Dalam persidangan, terdakwa M Saleh menyatakan akan mengajukan eksepsi (nota keberatan) terhadap dakwaan yang dibacakan oleh JPU. Sementara itu, tiga terdakwa lainnya langsung melanjutkan persidangan dengan agenda pemeriksaan saksi-saksi.
Sidang yang berlangsung di Pengadilan Tipikor Mataram ini akan memanggil sejumlah saksi penting yang memiliki keterkaitan dengan proyek pengadaan kapal. Saksi-saksi yang dipanggil antara lain pejabat dari Dinas Perhubungan Kabupaten Bima, Badan Perencanaan Pembangunan Daerah (Bappeda), Unit Layanan Pengadaan (ULP), serta beberapa pihak dari Kementerian Desa yang berperan sebagai pemberi dana dalam bentuk Dana Alokasi Khusus (DAK).

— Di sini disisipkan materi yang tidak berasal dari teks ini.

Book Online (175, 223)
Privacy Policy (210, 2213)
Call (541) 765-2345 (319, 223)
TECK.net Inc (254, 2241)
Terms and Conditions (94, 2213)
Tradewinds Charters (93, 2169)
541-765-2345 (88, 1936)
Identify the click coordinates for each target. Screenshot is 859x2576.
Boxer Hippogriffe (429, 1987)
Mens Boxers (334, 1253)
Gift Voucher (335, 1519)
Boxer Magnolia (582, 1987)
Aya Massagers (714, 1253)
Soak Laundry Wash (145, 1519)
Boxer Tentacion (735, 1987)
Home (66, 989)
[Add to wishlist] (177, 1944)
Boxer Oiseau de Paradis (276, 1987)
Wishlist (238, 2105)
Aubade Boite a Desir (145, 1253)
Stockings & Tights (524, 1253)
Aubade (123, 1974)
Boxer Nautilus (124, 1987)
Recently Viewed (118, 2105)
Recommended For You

Proses Pengadaan Kapal dan Dugaan Penyimpangan
Pengadaan dua unit kapal muatan penumpang ini awalnya bertujuan untuk meningkatkan transportasi penumpang di Kabupaten Bima. Namun, dalam pelaksanaannya, terdapat dugaan kuat bahwa proses pengadaan tersebut tidak berjalan sesuai prosedur. Berdasarkan penyelidikan, sejumlah dokumen pengadaan dan pelaksanaan proyek diduga direkayasa untuk memperkaya diri sendiri maupun pihak lain.
Kapal yang seharusnya sudah bisa dimanfaatkan oleh masyarakat sejak 2019, hingga kini belum bisa beroperasi maksimal. Kondisi kapal yang tidak sesuai spesifikasi teknis juga menjadi salah satu bukti adanya penyimpangan dalam pengadaan proyek ini.
Proyek pengadaan kapal ini dibiayai oleh Dana Alokasi Khusus (DAK) yang disalurkan oleh Kementerian Desa. Dalam persidangan, JPU mengungkapkan bahwa alokasi dana untuk pengadaan kapal seharusnya digunakan secara transparan dan akuntabel. Namun, dalam praktiknya, dana tersebut diduga digunakan secara tidak semestinya oleh pihak-pihak terkait.
Pengadaan kapal ini seharusnya memberikan manfaat besar bagi masyarakat pesisir di Kabupaten Bima, terutama dalam meningkatkan akses transportasi antarpulau. Namun, dengan adanya dugaan korupsi, proyek ini justru berujung pada kerugian negara yang tidak sedikit.
Dengan dakwaan yang telah dibacakan, persidangan akan terus berlanjut dengan memeriksa saksi-saksi kunci dalam kasus ini. Para saksi yang dihadirkan diharapkan dapat memberikan keterangan yang lebih jelas mengenai aliran dana dan siapa saja yang terlibat dalam proses pengadaan kapal tersebut. Pengadilan Tipikor Mataram akan menggelar sidang lanjutan dalam beberapa pekan mendatang untuk mendengar keterangan saksi-saksi tersebut.
Kasus korupsi pengadaan kapal muatan penumpang ini menjadi salah satu sorotan publik di Kabupaten Bima dan NTB pada umumnya. Pemerintah dan masyarakat berharap agar proses hukum ini dapat berjalan transparan dan memberikan keadilan, serta menjadi pembelajaran agar penyalahgunaan dana publik tidak terulang kembali.